In a state now with 73 operating charter schools, the list of schools that didn’t make it over the last 15 years is about half the length: 35 charter schools that either saw their charters revoked or gave them up. Another five never got off the ground.
Now add at least two more that are teetering toward the edge, two schools that the state quietly put on probation in the last week for a host of problems, ranging from lack of required services and accounting to low student achievement.
It didn’t draw a press release, not like those that announce new charter schools, not from an administration that has made expanding charter schools a centerpiece of Gov. Chris Christie’s education agenda.
But even the probationary letters speak to the challenges faced by both the charter schools and the state if it intends on promoting successful charters and holding accountable those that are not.
One of the two put on probation is Trenton Community Charter School, a school that has long struggled with low achievement levels. Last year, just 42 percent of its eighth graders passed the state’s achievement test in reading, and that was the high-water mark. The low point was just 15 percent — one in seven students — passing in fourth grade.
“Develop a plan and timeline to address the school’s low levels of student achievement,” read the state’s order to the school, giving it 15 days to submit a remedial plan and 90 days to show progress or potentially lose its charter.
But that was just the start. The school was cited for not having proper services for students with disabilities or even a full curriculum in place and available to teachers.
One order appeared particularly damning: “Develop a plan and timeline to address the proper functioning of a full Board of Trustees.”
The school’s director yesterday acknowledged there is a lot of work to do, and in a short period of time.

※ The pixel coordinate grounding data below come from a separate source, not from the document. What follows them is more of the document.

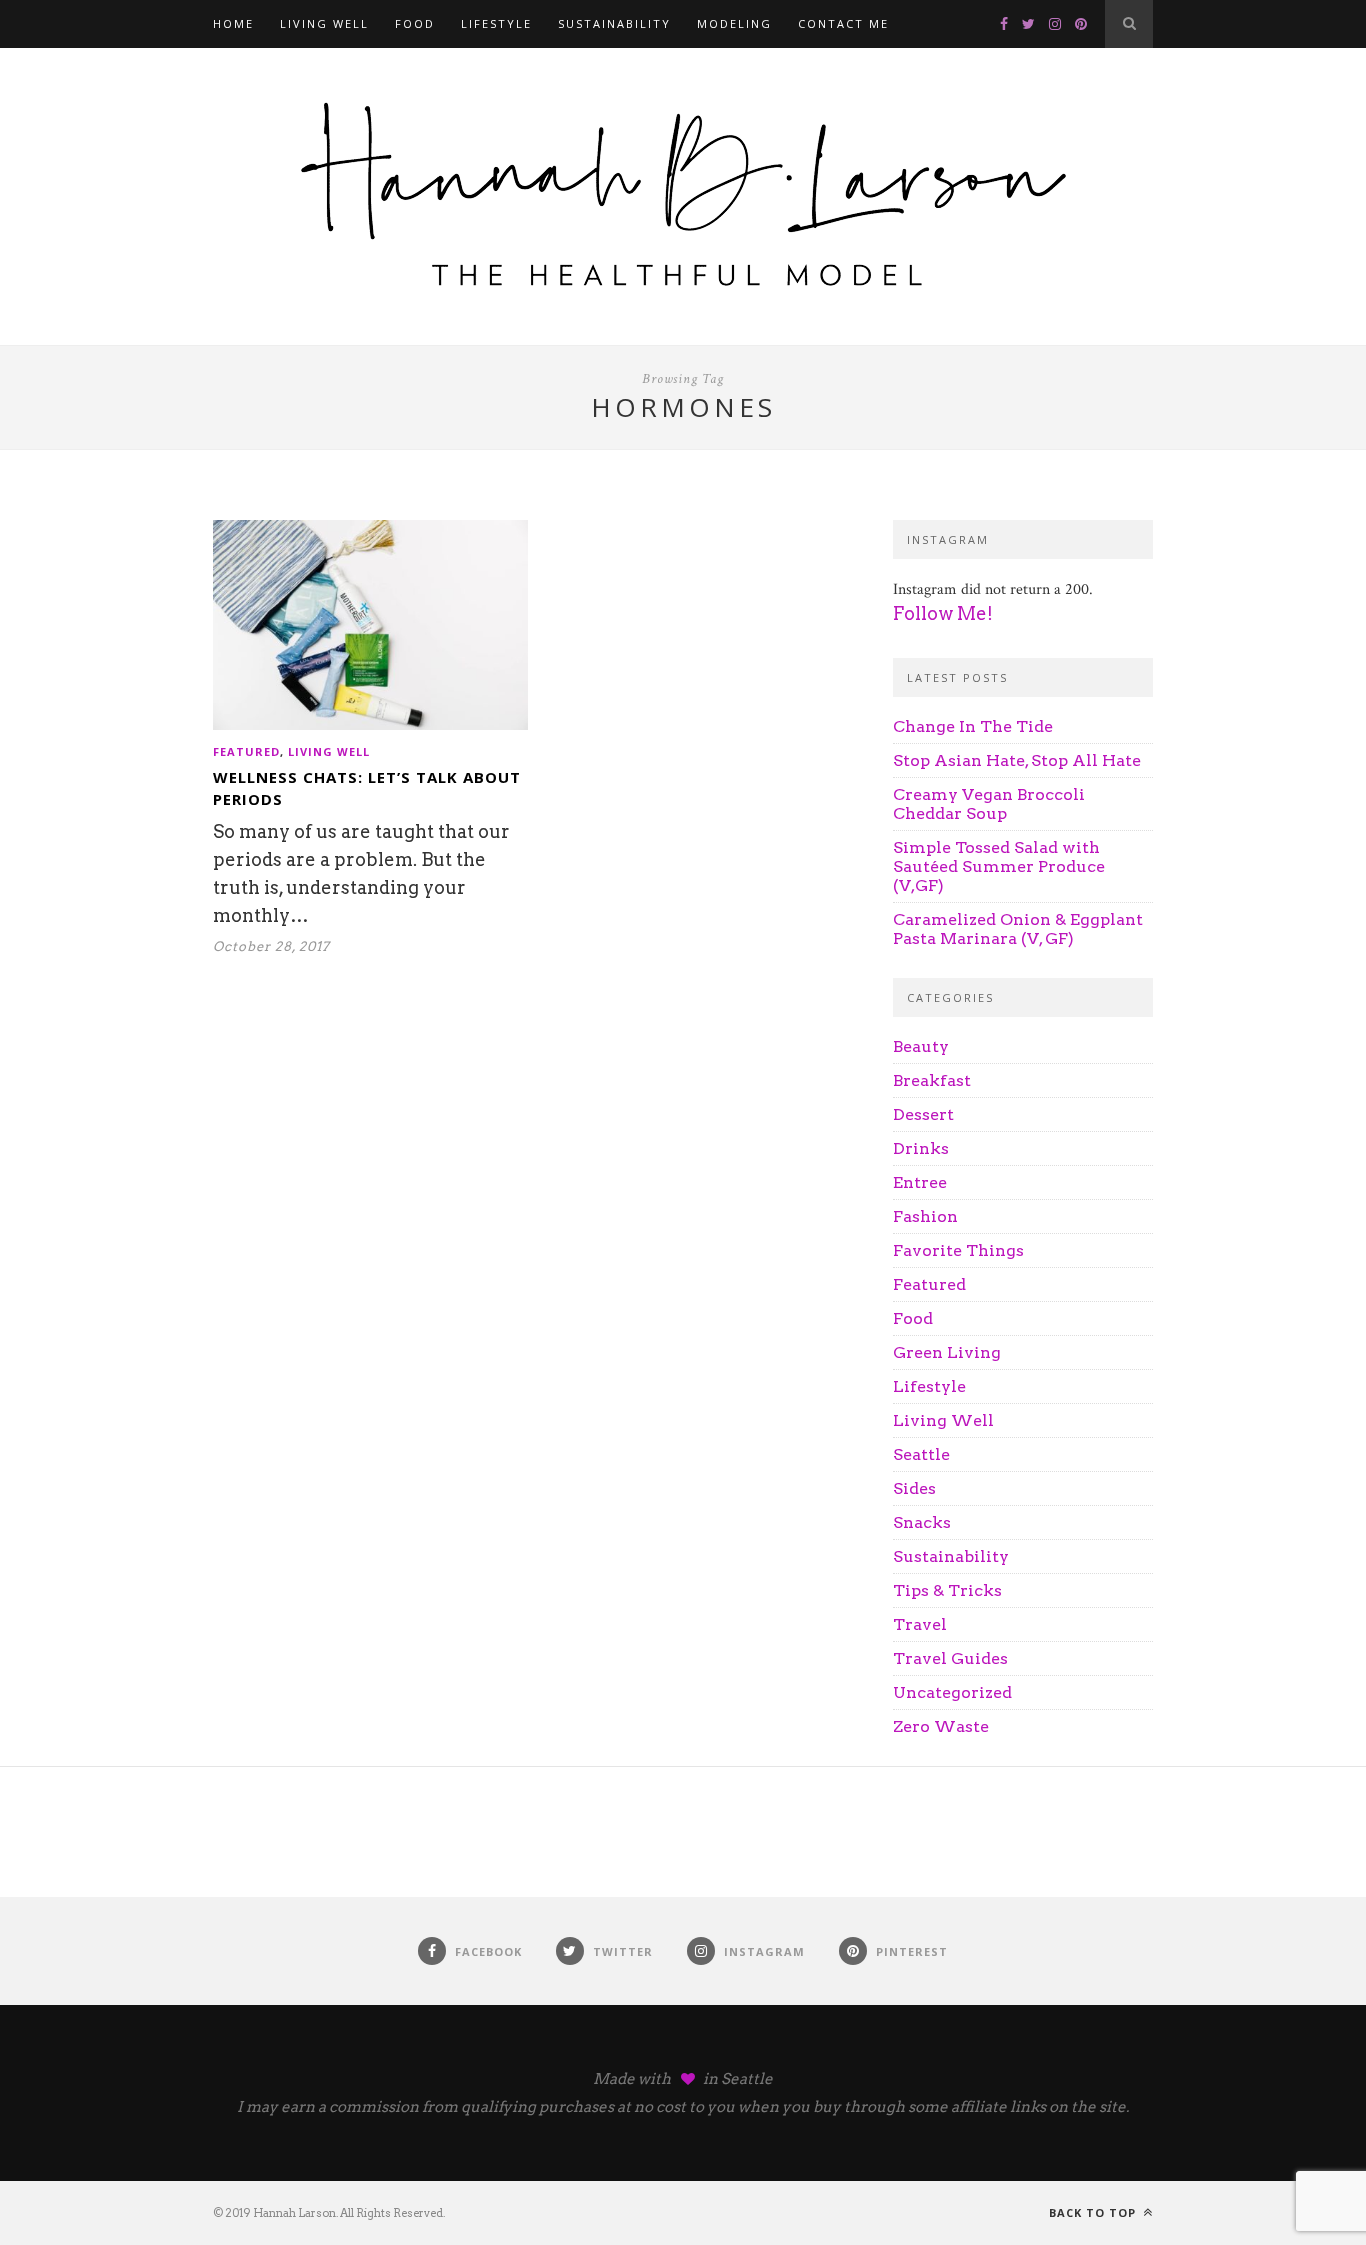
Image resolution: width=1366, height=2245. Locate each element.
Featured (246, 751)
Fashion (925, 1216)
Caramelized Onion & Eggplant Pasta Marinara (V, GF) (1018, 929)
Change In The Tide (973, 726)
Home (233, 23)
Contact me (843, 23)
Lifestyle (496, 23)
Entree (920, 1182)
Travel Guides (950, 1658)
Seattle (921, 1454)
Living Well (324, 23)
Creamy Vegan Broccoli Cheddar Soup (989, 804)
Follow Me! (943, 613)
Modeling (734, 23)
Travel (920, 1624)
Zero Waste (941, 1726)
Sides (914, 1488)
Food (415, 23)
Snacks (922, 1522)
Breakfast (932, 1080)
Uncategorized (952, 1692)
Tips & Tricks (947, 1590)
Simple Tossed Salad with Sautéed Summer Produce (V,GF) (999, 866)
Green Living (947, 1352)
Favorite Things (958, 1250)
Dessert (923, 1114)
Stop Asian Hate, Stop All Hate (1017, 760)
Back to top (1094, 2212)
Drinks (921, 1148)
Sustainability (614, 23)
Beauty (921, 1046)
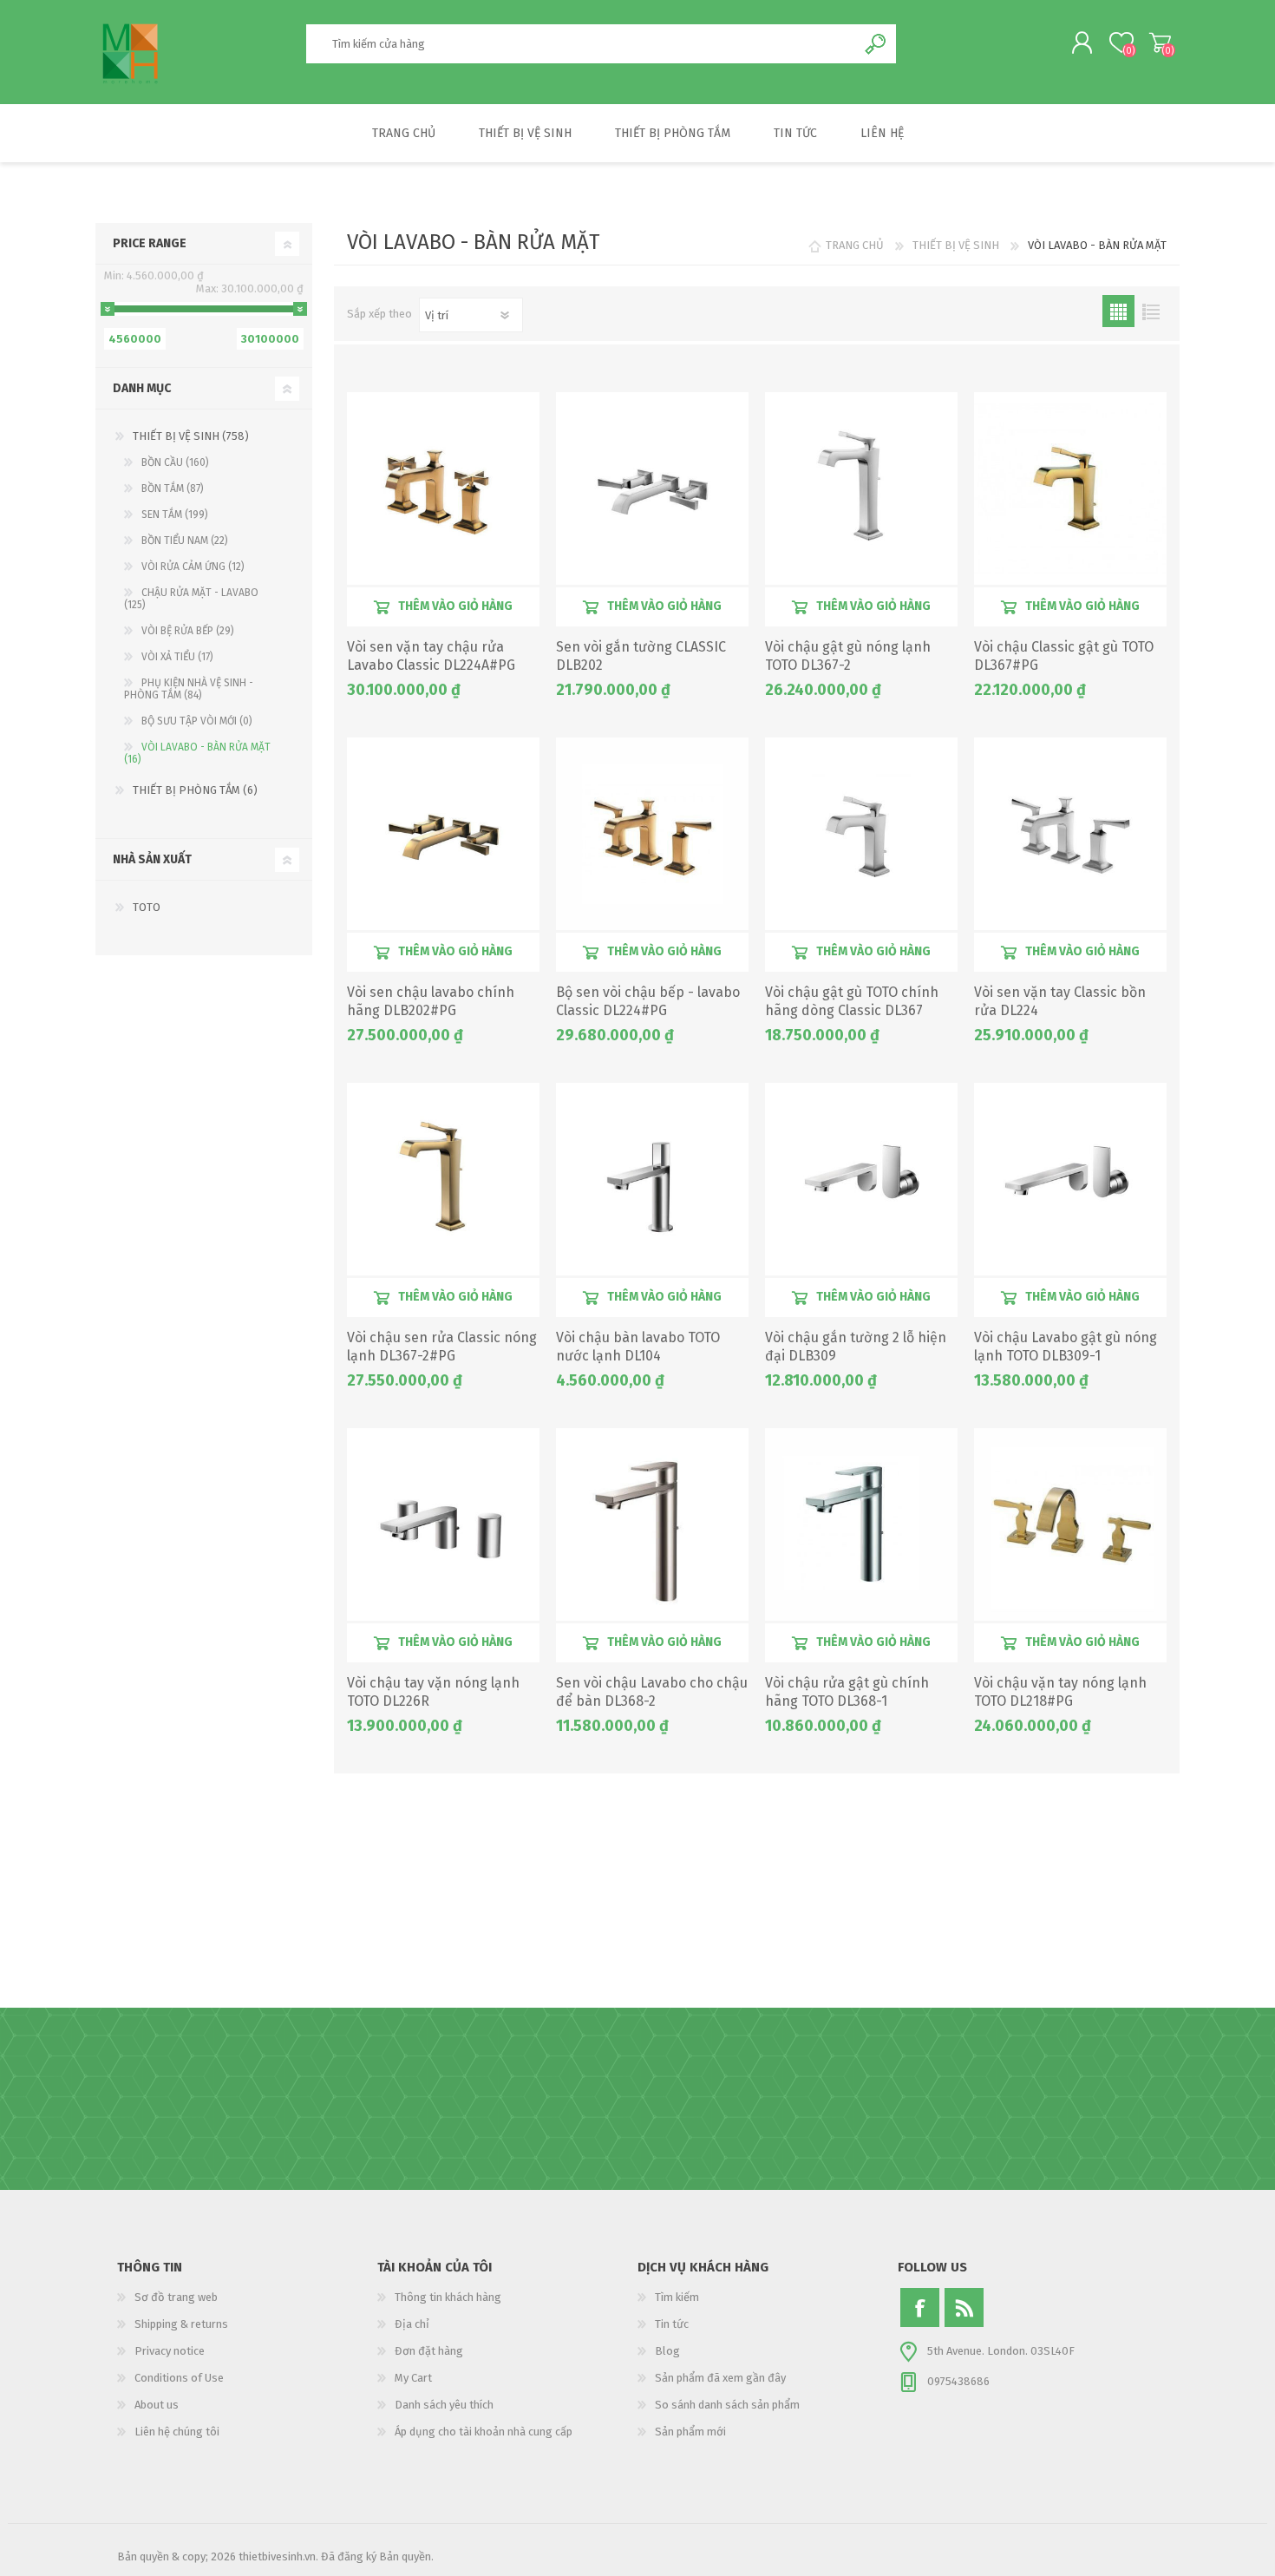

But principal Christi Pemberton said the state’s concerns are fair and she was confident that the K-8 school would show the necessary improvements.
“This isn’t the first school to go through this, and unfortunately probably not the last,” she said.
The other school placed on probation is University Academy Charter High School in Jersey City, located on the campus of New Jersey City University. Its list of concerns was even longer, although more in the depth of programs than outright deficiencies. They included concerns about the quality of professional development for teachers, the need for revisions of its curriculum and the lack of effective ways to track student achievement through data collection and other means.
The school’s leaders yesterday could not be reached for comment.
The head of the state’s charter school association this week said the state’s actions to hold charter schools accountable are critical to the movement’s success.
“All schools should be measured by one criteria – student outcomes,” said Carlos Perez, executive director of the New Jersey Charter School Association. “Whether it’s a traditional public school or a charter school, the state needs to look at whether its continued operation is in the best interest of the students.”